Read excerpts from his interview with journalists below;
“By this approach, wastage of high scores will be reduced, the fate of the candidates will be determined on time and yet the interest of their areas of study may be satisfied,” Ojerinde stated.
He explained that the decision became imperative because “the big universities are overloaded” while others have spaces that are not filled.
“Can you imagine 8,000 students seeking admission to study law in a university that will take only 250 candidates for law? The remaining 7,750 candidates will wait endlessly and hopelessly till the end of the admission. Or imagine 7,500 candidates seeking admission to study medicine in a university. Of these 7,500 candidates, 2,000 scored above 250 in the UTME. The university has a carrying capacity of only 150 candidates for medicine. The remaining 7,350 who scored above 200 will be wasted. Particularly, 1,750 candidates who scored above 250 will be wasted while other universities either do not have enough candidates or high scoring candidates,”
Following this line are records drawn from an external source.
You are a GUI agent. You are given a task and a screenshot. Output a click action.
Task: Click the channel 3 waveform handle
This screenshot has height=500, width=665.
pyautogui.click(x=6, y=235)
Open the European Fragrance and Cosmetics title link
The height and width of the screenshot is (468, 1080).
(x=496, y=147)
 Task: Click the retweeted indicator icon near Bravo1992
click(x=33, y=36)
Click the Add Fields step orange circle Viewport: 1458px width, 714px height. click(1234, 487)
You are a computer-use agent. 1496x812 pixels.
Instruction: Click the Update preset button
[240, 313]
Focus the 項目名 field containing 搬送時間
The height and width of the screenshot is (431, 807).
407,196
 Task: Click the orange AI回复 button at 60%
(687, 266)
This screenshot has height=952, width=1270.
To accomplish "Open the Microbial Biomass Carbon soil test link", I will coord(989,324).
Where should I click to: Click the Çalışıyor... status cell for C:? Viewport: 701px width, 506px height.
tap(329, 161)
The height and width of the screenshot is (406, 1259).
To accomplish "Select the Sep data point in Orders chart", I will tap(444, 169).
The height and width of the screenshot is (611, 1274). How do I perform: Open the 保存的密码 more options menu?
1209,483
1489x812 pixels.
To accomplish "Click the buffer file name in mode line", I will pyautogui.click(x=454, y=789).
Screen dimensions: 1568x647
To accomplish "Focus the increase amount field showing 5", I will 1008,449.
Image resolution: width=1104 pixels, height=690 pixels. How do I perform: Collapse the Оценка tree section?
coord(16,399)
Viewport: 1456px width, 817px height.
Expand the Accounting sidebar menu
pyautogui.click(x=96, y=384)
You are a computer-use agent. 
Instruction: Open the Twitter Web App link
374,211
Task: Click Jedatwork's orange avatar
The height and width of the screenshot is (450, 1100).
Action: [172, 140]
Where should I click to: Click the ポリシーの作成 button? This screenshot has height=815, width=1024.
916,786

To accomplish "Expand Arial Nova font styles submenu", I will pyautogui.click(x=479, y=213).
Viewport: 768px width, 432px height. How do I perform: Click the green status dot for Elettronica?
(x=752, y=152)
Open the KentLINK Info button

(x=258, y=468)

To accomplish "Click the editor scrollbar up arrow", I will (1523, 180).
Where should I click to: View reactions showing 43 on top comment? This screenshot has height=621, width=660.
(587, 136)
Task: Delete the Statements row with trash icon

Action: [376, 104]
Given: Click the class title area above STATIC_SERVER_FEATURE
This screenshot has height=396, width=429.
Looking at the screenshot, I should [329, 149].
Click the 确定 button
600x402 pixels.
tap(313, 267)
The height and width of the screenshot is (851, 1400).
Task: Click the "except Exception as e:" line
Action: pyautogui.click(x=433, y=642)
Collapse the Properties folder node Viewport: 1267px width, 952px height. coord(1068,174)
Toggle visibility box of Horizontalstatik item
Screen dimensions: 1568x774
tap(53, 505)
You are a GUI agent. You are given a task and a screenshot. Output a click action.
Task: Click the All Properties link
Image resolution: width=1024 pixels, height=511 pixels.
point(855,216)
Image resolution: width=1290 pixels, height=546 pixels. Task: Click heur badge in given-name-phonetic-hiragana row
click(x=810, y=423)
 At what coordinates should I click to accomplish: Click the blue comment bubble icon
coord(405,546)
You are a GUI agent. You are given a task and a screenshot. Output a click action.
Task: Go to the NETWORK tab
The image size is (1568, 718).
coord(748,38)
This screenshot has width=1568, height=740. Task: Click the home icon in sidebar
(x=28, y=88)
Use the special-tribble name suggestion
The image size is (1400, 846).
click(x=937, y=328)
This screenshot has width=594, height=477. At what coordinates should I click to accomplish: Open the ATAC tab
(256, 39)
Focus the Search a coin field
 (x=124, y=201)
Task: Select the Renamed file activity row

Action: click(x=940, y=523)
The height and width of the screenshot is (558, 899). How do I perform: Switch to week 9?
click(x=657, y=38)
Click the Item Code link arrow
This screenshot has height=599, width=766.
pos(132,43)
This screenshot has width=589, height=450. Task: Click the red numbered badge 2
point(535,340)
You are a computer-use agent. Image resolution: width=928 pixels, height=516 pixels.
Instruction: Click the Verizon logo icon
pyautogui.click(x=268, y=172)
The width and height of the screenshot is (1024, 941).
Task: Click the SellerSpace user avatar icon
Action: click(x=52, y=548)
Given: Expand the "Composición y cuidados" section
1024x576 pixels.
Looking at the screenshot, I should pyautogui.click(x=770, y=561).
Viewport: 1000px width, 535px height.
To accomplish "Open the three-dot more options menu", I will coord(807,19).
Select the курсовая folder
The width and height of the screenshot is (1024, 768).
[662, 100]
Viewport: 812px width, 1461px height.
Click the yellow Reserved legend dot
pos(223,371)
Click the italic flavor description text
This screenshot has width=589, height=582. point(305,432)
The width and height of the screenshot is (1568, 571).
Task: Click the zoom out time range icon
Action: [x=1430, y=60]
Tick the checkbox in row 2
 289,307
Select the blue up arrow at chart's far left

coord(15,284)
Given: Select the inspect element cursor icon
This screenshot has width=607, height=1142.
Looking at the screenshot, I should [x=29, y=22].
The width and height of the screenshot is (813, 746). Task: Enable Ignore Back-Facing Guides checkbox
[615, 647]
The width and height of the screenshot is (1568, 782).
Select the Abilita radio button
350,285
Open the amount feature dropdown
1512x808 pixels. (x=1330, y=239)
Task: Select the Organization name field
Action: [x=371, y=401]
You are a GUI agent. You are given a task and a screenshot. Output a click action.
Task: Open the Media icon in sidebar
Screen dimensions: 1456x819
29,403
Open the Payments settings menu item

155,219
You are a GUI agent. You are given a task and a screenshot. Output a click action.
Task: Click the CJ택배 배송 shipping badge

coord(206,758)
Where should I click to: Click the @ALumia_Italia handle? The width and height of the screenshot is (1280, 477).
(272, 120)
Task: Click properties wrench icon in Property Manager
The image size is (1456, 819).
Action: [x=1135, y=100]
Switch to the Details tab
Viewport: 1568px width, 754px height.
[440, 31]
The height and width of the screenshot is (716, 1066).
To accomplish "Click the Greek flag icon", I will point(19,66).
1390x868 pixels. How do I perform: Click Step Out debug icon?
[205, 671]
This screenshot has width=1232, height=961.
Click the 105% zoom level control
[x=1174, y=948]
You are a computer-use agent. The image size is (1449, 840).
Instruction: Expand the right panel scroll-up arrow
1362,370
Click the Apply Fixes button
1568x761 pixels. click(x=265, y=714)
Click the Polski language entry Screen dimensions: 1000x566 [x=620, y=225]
“We are saying; let’s give them a feel of chance somewhere else that has not gotten enough candidates for law or medicine by sending the names of these high scorers to “needy” universities. In addition, the concept of selection by merit, catchment area and educationally less developed states will be adequately catered for.
“However, I am not saying that everyone will get admission or even get their original choice of course of study. But it is better than wasting the time, finances, and good scores of these candidates. We need to fill the available spaces as given to us by the regulatory bodies such as the National Universities Commission (NUC); National Board for Technical Education (NBTE) and the National Commission for Colleges of Education (NCCE).
“But if a candidate does not want the given opportunity, he can decline the offer and just refuse to take any step,” the JAMB Registrar stated.
Ojerinde pointed accusing fingers at some so-called educational consultants who he claim have hidden agenda, which are being thwarted by JAMB’s new policy, as being the brains behind the protests, warning that: “This is a period of CHANGE. If they do not CHANGE they will be CHANGED.”